Corn, maiz, or ixiim |
"I would like to buy tortillas," Sugata said, in his masterful Spanish.
"How many?"
"Three quetzales worth."
By this time he knew the market price: one quetzal for four tortillas
"We have beans too," one woman said as he left.
But we were determined to cook our own beans.
Avocados, yet another delight! |
The next time at the market we went we brought along an empty pot for beans. The youngest of the three generations of women began chatting with us. What are your names? Where are you from? Sugata made her guess his country of origin and was pleased when she first thought Mexico. She had a young son--a year away from starting school. Later that evening hollered and waved at us from the window as we shopped for avocados just below his house. We are regulars now.
But the market is somewhat far from our house, and very much uphill from us. We are occasionally lazy and
so on one of our lazy days, Sugata began asking around the neighborhood where one could buy beans and tortillas.

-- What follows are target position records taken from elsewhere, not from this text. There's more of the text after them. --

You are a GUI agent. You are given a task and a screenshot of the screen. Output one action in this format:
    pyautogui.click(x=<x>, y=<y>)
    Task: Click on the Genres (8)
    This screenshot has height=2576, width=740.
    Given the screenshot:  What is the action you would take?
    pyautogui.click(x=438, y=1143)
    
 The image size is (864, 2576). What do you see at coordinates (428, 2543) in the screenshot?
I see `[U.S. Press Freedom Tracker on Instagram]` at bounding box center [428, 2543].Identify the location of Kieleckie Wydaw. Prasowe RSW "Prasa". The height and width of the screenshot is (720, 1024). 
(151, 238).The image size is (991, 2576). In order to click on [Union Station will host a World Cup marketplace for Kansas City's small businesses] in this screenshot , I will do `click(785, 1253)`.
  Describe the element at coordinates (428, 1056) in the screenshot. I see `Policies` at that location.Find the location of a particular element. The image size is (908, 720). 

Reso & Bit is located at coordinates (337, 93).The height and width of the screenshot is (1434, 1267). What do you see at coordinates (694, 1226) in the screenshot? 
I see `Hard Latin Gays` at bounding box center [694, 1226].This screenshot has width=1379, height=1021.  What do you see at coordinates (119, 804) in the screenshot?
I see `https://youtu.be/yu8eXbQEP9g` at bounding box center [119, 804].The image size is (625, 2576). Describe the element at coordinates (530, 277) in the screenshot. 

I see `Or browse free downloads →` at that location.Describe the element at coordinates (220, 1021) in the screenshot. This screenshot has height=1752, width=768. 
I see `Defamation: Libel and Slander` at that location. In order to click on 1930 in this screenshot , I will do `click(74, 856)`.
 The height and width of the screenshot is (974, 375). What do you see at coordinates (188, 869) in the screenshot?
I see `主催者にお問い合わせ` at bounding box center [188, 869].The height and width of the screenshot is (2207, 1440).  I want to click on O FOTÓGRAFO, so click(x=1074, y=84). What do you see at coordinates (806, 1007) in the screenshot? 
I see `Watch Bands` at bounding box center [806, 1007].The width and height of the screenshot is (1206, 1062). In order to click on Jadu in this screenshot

The interesting thing is that so many people sell these essential food items from their homes. We took some time to follow directions to a house just up the street from us. We squeezed through the alley which opened into an area where clothes had been hung out to dry. A small girl played nearby, her mother still busy hanging T-shirts. "Hola. Vende frijoles y tortillas?" The woman assures us that yes, she sold beans and tortillas. We produced our pot and the little girl ran to fill it with seven quetzales of beans.
The next day when we bring our pot for our daily bean ration, they aren´t selling beans and direct us to another house a block away. Once again we must poke our heads into someone’s dark kitchen and ask for a few beans. I still haven’t gotten used to it, though the intimacy of the experience fascinates me.
According to my Spanish teacher, most people here
do not have refrigerators and use wood burning stoves to cook their food. The smell of wood smoke begins to waft into the air at around 6 a.m. and is
thicker than I care for, though now I seem to have become desensitized. The
challenge of being without a refrigerator is that you cannot cook too many beans
all at once. My teacher tries to cook only enough for two days, heating the
beans well the second day to kill anything that may have tried to developed. If
the beans are not finished by day two, they likely go to waste.
I learned about this because I asked my teacher "Como estas?" one morning and she actually answered honestly. She was fine now, but the night before she hadn’t had time to cook beans and her husband had gone to the market to buy some. Neither seemed to noticed that the beans were a little foamy, a little glue-like, a little whiter than they should have been. “There was no odor,” she said, but that night she was sick to her stomach most of the night and had to take some medicine to settle it down.
Ever since I have looked carefully at the beans we buy. For the most part we have gone back to the women just next to the market.
I learned about this because I asked my teacher "Como estas?" one morning and she actually answered honestly. She was fine now, but the night before she hadn’t had time to cook beans and her husband had gone to the market to buy some. Neither seemed to noticed that the beans were a little foamy, a little glue-like, a little whiter than they should have been. “There was no odor,” she said, but that night she was sick to her stomach most of the night and had to take some medicine to settle it down.
Ever since I have looked carefully at the beans we buy. For the most part we have gone back to the women just next to the market.
For several mornings we have woken up to a sound of something
curiously similar to a diesel generator. What was it? For the longest
time we didn´t know, but Sugata verified that the sound could be
reliably used as an alarm. He claimed it started at 5:25 a.m, but I have since caught it as early as 5:00, and there are many more sessions of the sound later in the morning. On a walk one morning, we found that the sound was coming from a mini-mill. Women bring tubs of dried corn that has been treated with lime and soaked overnight. They grind the corn there at the mini mill for those daily tortillas we find in the market and in homes around the town.
I love watching them make tortillas here. The lump of dough, scraped from the tub, the sound of a tiny applause as they pat the lump into a tortilla. The applause continues in my mouth after they take it hot off the stove. One more round of applause for the wonder of fresh, hot tortillas.
I love watching them make tortillas here. The lump of dough, scraped from the tub, the sound of a tiny applause as they pat the lump into a tortilla. The applause continues in my mouth after they take it hot off the stove. One more round of applause for the wonder of fresh, hot tortillas.
This touching tale has an adept, circuitous format of a synonymous ilk.